Vince
Vince

Reputation: 43

How to make this code become more effcient?

So I have been doing competitive programming using java, my code is ACCEPTED in codeforces. But I still think this code doesn't look so good, cause it needs 2 "for loops" to identify the duplication. if it is only one "for loops", it still has duplication in the strings.

This is the problem: https://codeforces.com/problemset/problem/236/A.
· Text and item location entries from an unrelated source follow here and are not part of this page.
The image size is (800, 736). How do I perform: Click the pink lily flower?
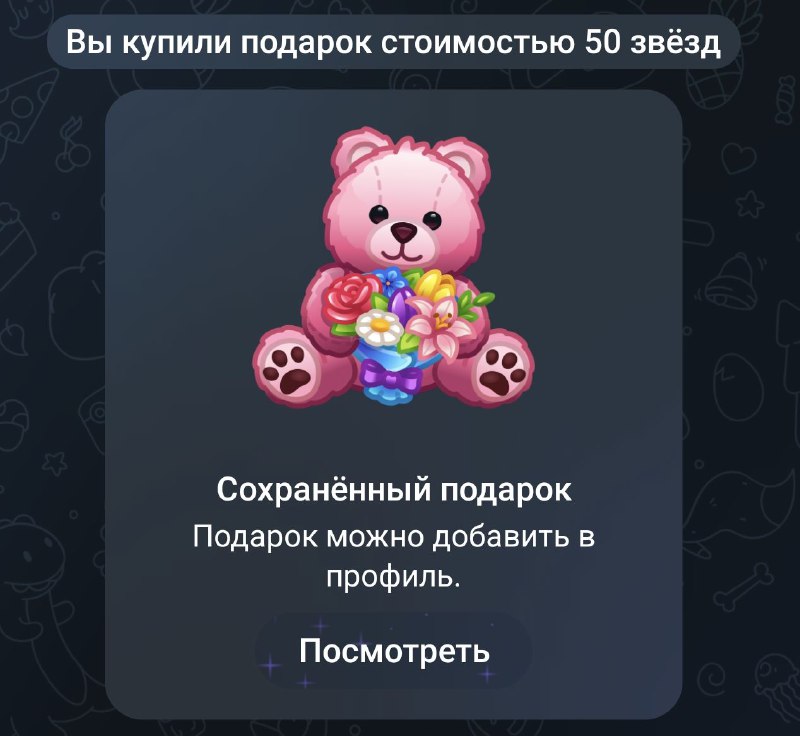pyautogui.click(x=441, y=326)
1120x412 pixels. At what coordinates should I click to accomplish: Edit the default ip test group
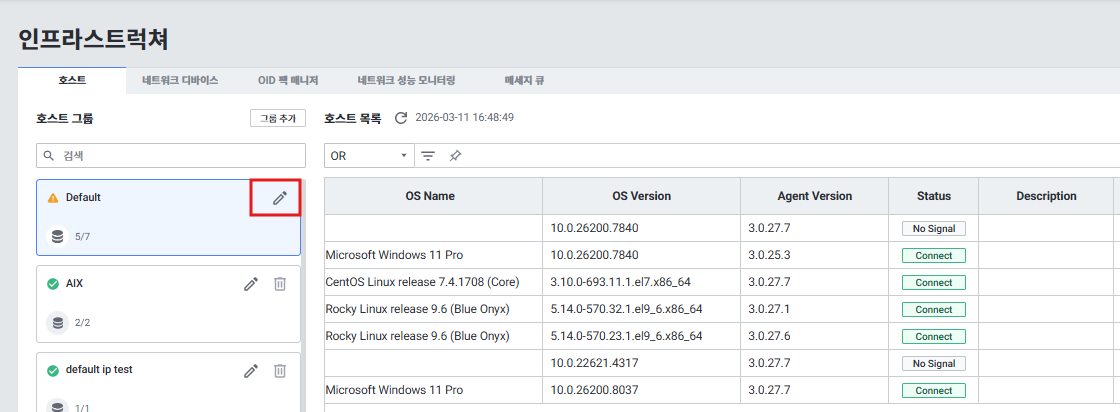[251, 370]
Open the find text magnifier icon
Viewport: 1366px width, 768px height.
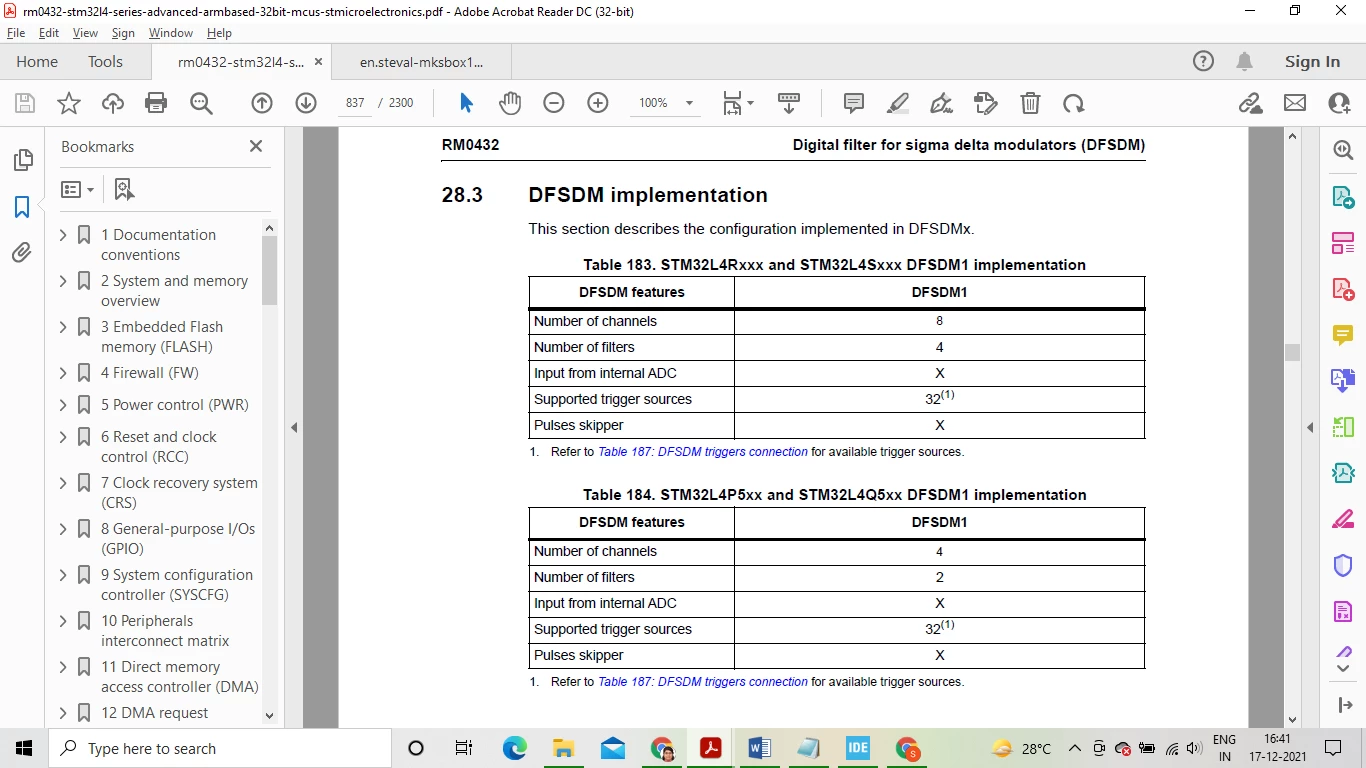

So basically, the code will try to find the distinct characters in the strings, then if the length of the string is odd, it will print "IGNORE HIM", else "CHAT WITH HER!".

import java.util.Scanner;
    
    public class Main {
    
        public static void main(String[] args) {
        String a;
    
        int counter=0;
        Scanner sc= new Scanner(System.in);
        a=sc.next();
        StringBuilder b= new StringBuilder(a);
        int count = 0;
    
        for(int i=0;i<b.length();i++)
        {
            for(int j=i+1;j<b.length();j++) {
                if(b.charAt(i)==b.charAt(j)) {
                    b=b.deleteCharAt(j);
                }
    
            }
        }
            for(int i=0;i<b.length();i++)
            {
                for(int j=i+1;j<b.length();j++) {
                    if(b.charAt(i)==b.charAt(j)) {
                        b=b.deleteCharAt(j);
                    }
    
                }
            }
    
        counter=b.length();
        if(counter%2==0)
        {
            System.out.println("CHAT WITH HER!");
    
        }
        else
        {
            System.out.println("IGNORE HIM!");
        }
        }
    }

Upvotes: 0

Views: 97

Answers (4)

tune5ths
tune5ths

Reputation: 723

I would use a Hashset because it will contain a distinct set of all characters you add. You can just go through the list once and use size() to get the unique character count.

...
Set<Character> characters = new HashSet<>()
for(int i=0;i<b.length();i++)
{
     characters.add(b.charAt(i));
}
if(characters.size()%2==0) {
...

Upvotes: 1

Abra
Abra

Reputation: 20914

Building upon and completing @Guillaume's answer

String a = "xiaodao";
String out = a.chars().distinct().count() % 2 == 0 ? "CHAT WITH HER!" : "IGNORE HIM!";
System.out.println(out);

Upvotes: 1

behold
behold

Reputation: 556

Using streams is a good option. If you want to go plain old route, then you can use a hashset. Basically if character is in hashset, then move to next char, else add to hashset and increase counter by 1.

Upvotes: 1

Guillaume
Guillaume

Reputation: 14656

You can replace most of this code by this one line:

int count = a.chars().distinct().count();

This transforms you string input into a stream of characters, gets the distinct values and returns the count.